Monday, February 9, 2015

February is DSP month!

DSP month continues...

Last month I unilaterally declared that January is DSP month, and posted a series of excerpts from the book I am working on, Think DSP.  Here is the series so far:

Chapter 1: Signals and Spectrums
Chapter 2: Harmonics
Chapter 3: Chirps
Chapter 4: Noise

Chapter 5: Autocorrelation

I didn't get through all of the chapters in January, so today I am happy to announce that February is also DSP month, according to me.

To celebrate, I am posting excepts from my favorite chapter: Chapter 6, the Discrete Cosine Transform.  I present the discrete cosine transform (DCT) before the discrete Fourier transform for two reasons:

1) The DCT has many practical applications; notably, it is used by MP3 and related formats for compressing music, JPEG and similar formats for images, and the MPEG family of formats for video.

2) I found a way to present both DCT and DFT that (I think) demystifies the idea of a transform; and starting with the DCT has the advantage that everything is real-valued (no complex numbers).

My explanation follows these steps:

  1. I start with the synthesis problem: given a set of frequency components and their amplitudes, how can we construct a waveform?
  2. Next I rewrite the synthesis problem using NumPy arrays.
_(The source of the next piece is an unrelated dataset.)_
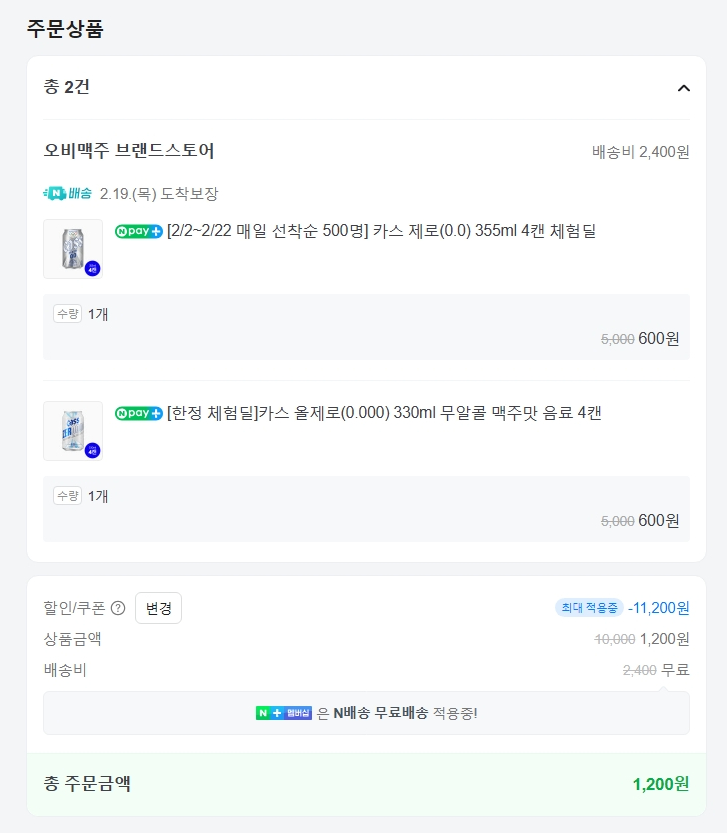Click the 변경 coupon change button
The height and width of the screenshot is (833, 727).
pos(158,608)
This move is good for performance, and also provides insight for the next step.
  3. We look at the analysis problem: given a signal and a set of frequencies, how can we find the amplitude of each frequency component? I start with a solution that is conceptually simple but slow.
  4. Finally, I use some principles from linear algebra to find a more efficient algorithm.

Synthesis #1

Suppose I give you a list of amplitudes and a list of frequencies, and ask you to construct a signal that is the sum of these frequency components. Using objects in the thinkdsp module, there is a simple way to perform this operation, which is called synthesis:
def synthesize1(amps, freqs, ts):
    components = [thinkdsp.CosSignal(freq, amp)
                  for amp, freq in zip(amps, freqs)]
    signal = thinkdsp.SumSignal(*components)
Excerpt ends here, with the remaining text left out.